- Born: Calvin Forrest Quate December 7, 1923 Baker, Nevada, U.S.
- Died: July 6, 2019 (aged 95) Menlo Park, California, U.S.
- Education: University of Utah (B.S.) (1944); Stanford University (Ph.D.) (1950);
- Known for: Atomic force microscopy; Acoustic microscopy;
- Awards: IEEE Medal of Honor (1988) National Medal of Science (1992) Kavli Prize (2016)
- Scientific career
- Fields: Electrical engineering
- Workplaces: PARC Sandia National Labs Stanford University
- Thesis: Traveling wave tubes as low noise amplifiers (1950)
- Doctoral students: Abdullah Atalar; Alison Baski;

= Calvin Quate =

American electrical engineer

Calvin Forrest Quate (December 7, 1923 – July 6, 2019) was an American electrical engineer and physicist best known for his contributions to microscopy. He was on the faculty of Stanford University from 1961 until his retirement in 2004.

==Education==
He earned his bachelor's degree in electrical engineering from the University of Utah College of Engineering in 1944, and his Ph.D. from Stanford University in 1950.

==Career and research==
Quate is known for his work on acoustic and atomic force microscopy. The scanning acoustic microscope, which Quate invented with colleague R. A. Lemons in 1973, has resolution exceeding optical microscopes, revealing structure in opaque or even transparent materials not visible to optics.
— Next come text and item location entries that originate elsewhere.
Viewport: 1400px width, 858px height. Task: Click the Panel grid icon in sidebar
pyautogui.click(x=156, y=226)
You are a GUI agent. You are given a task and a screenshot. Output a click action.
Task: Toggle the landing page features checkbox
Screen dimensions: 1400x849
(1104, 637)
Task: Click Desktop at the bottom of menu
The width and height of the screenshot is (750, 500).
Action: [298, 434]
In 1981, Quate read about a new type of microscope able to examine electrically conductive materials. Together with Gerd Binnig and Christoph Gerber, he developed a related instrument that would work on non-conductive materials, including biological tissue, and the atomic force microscope was born. AFM traces surface contours using a needle to maintain constant pressure against the surface to reveal atomic detail. AFM is the foundation of the $100 million nanotechnology industry. Binnig, Quate and Gerber were rewarded with the Kavli Prize in 2016 for developing the atomic force microscope.
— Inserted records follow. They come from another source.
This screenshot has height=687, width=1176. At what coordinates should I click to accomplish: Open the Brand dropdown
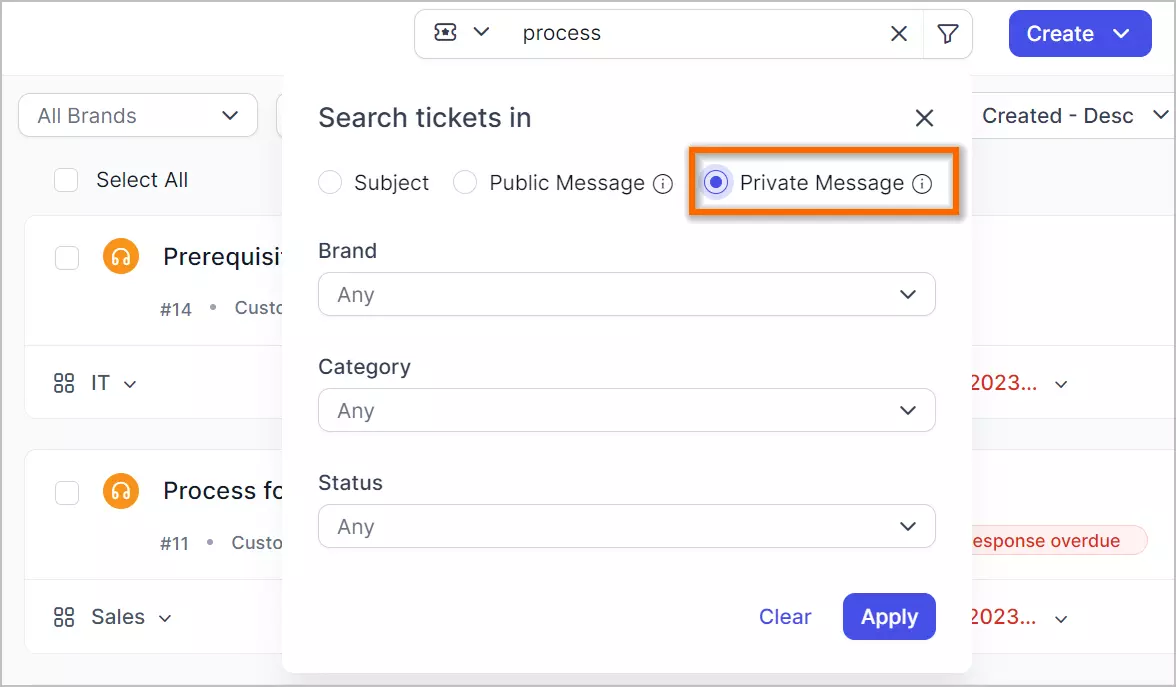[626, 294]
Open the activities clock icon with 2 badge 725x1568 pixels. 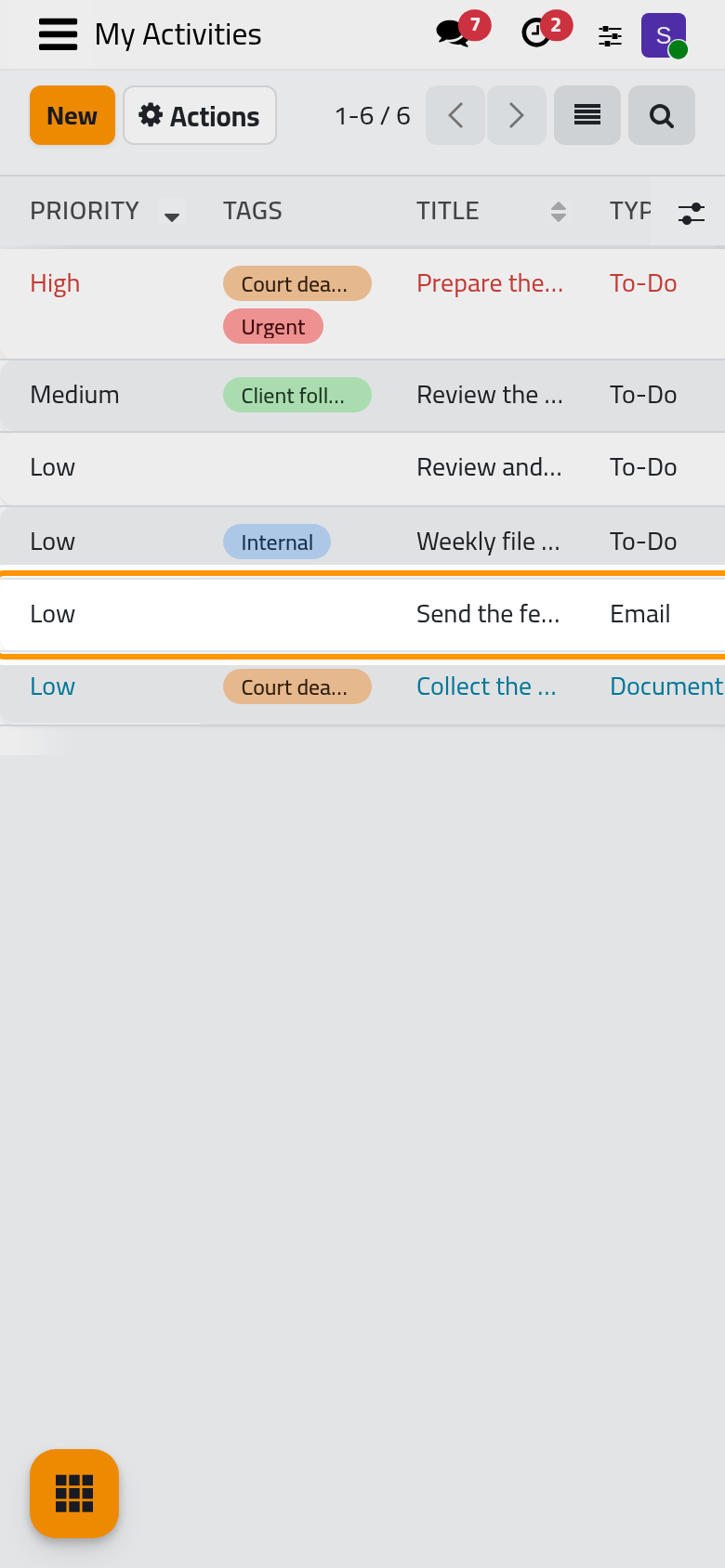point(545,31)
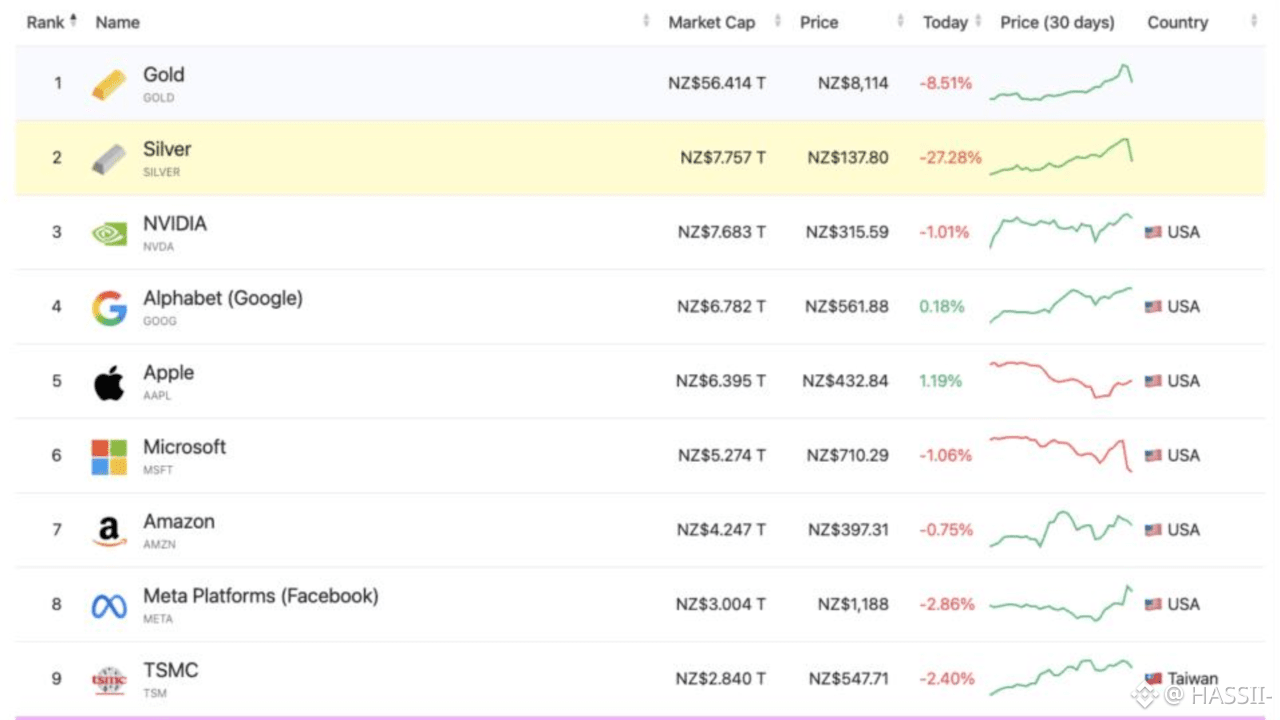Click the Apple logo icon

click(x=109, y=382)
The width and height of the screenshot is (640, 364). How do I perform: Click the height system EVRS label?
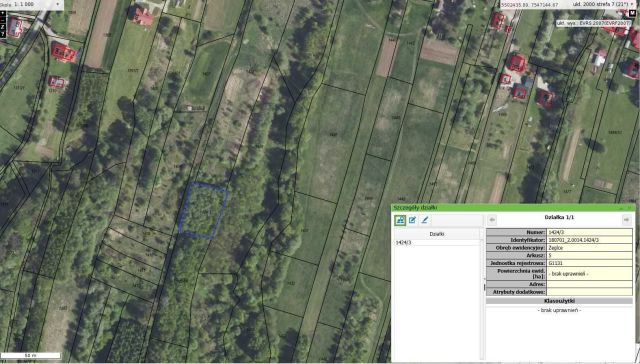pyautogui.click(x=593, y=23)
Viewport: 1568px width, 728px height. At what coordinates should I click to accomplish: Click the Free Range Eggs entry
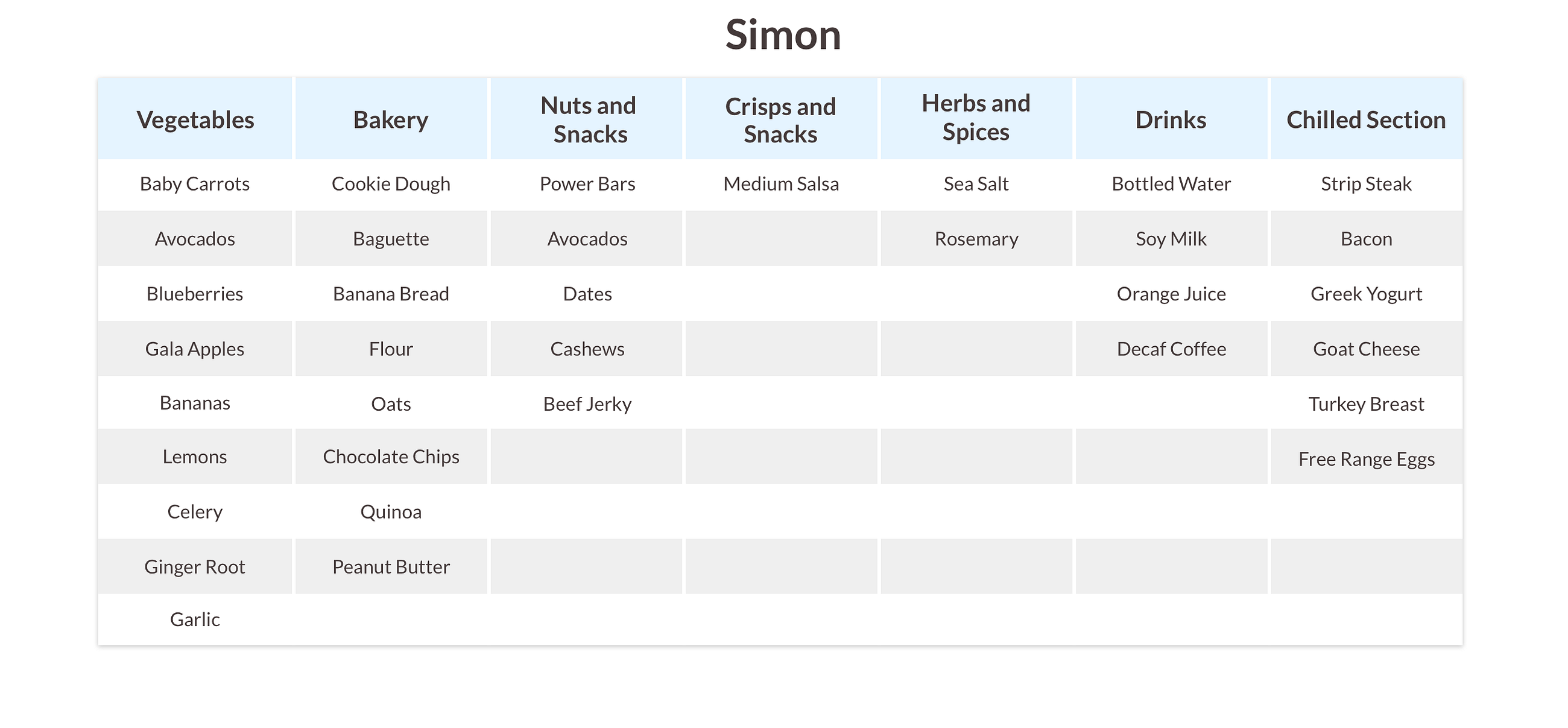[x=1367, y=459]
Quate was a member of the National Academy of Engineering and National Academy of Sciences, having been elected to the former for his contributions to "research, teaching, and management in microwave and solid-state electronics." He was awarded the 1980 IEEE Morris N. Liebmann Memorial Award and the IEEE Medal of Honor in 1988 for "the invention and development of the scanning acoustic microscope." Quate became a senior research fellow at the Palo Alto Research Center (PARC) in 1984. In 2000, he became a recipient of the Joseph F. Keithley Award For Advances in Measurement Science. He was a fellow of the Norwegian Academy of Science and Letters. Quate died on July 6, 2019, at the age of 95.